With Hurricane Sally threatening the Gulf Coast last week, people in its path may have felt reassured by the mobile apps that would provide them with weather alerts or notify first responders in case of an emergency. While the app users may have been willing to share their location with first responders, they might be surprised to learn that their location and other personal information could be shared with a third party or accessed after the hurricane had passed. Assistant Professor Madelyn Rose Sanfilippo and fellow researchers examine the privacy practices of popular disaster apps in the paper, "Disaster Privacy/Privacy Disaster," which was the lead article in a special issue of the Journal of the Association for Information Science and Technology (vol. 71, issue 9)  on information privacy in the digital age.

The research project was inspired by the experiences of Sanfilippo's friends, family, and colleagues who were impacted by hurricanes in 2018.
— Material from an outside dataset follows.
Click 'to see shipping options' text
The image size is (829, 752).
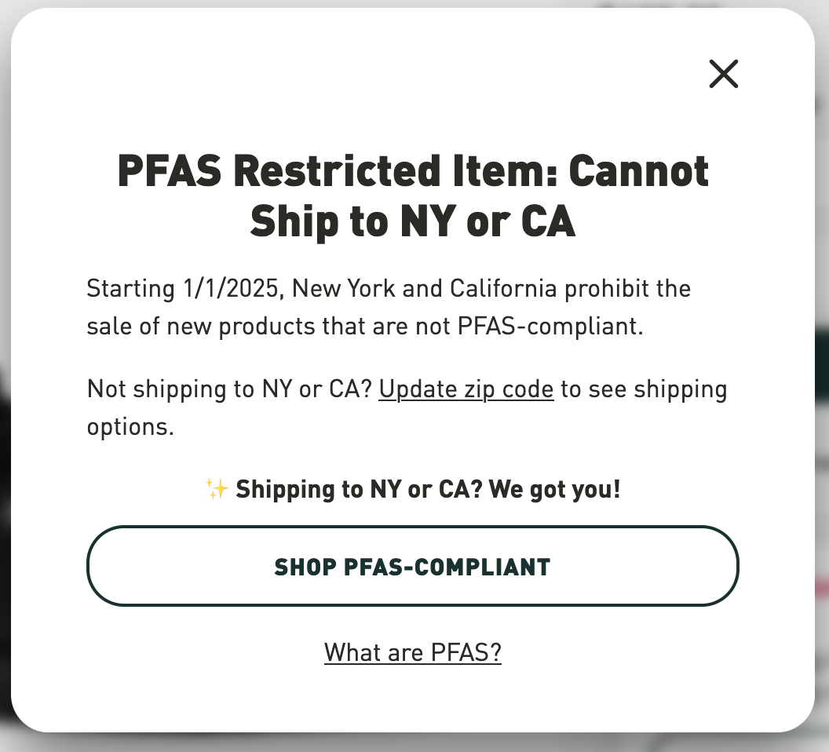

"I had been working on a number of other projects around mobile app privacy, so when they started to notice strange and invasive things, like notifications about storms when they had disabled them on their phones or personalization of apps for which they had never opted-in to location sharing, they reached out to me," Sanfilippo said. "The most startling concern shared was that location-information they had shared during previous hurricane seasons seemed to have opted them into indefinite tracking. I not only wanted to help them make safe choices and understand what was going on, but also explore broader privacy governance, practices, and apps in the disaster context."

The project focused on fifteen apps that were recommended to users during hurricane season. These included apps developed by government agencies (FEMA), apps developed by trusted organizations that partner with the public sector to provide relief (e.g., American Red Cross), general weather apps, and hurricane-specific apps. According to Sanfilippo, the study specifically revealed multiple governance gaps and loopholes, including a lack of clarity and confusion about what trusted third-party government contractors are expected to do to protect privacy.

“People are often deceived by apps that look like they come from government agencies but in reality come from commercial developers who collect massive amounts of user data, including location, and are not subject to any regulatory oversight, except enforcement by the FTC [Federal Trade Commission] around consumer deception,” she said.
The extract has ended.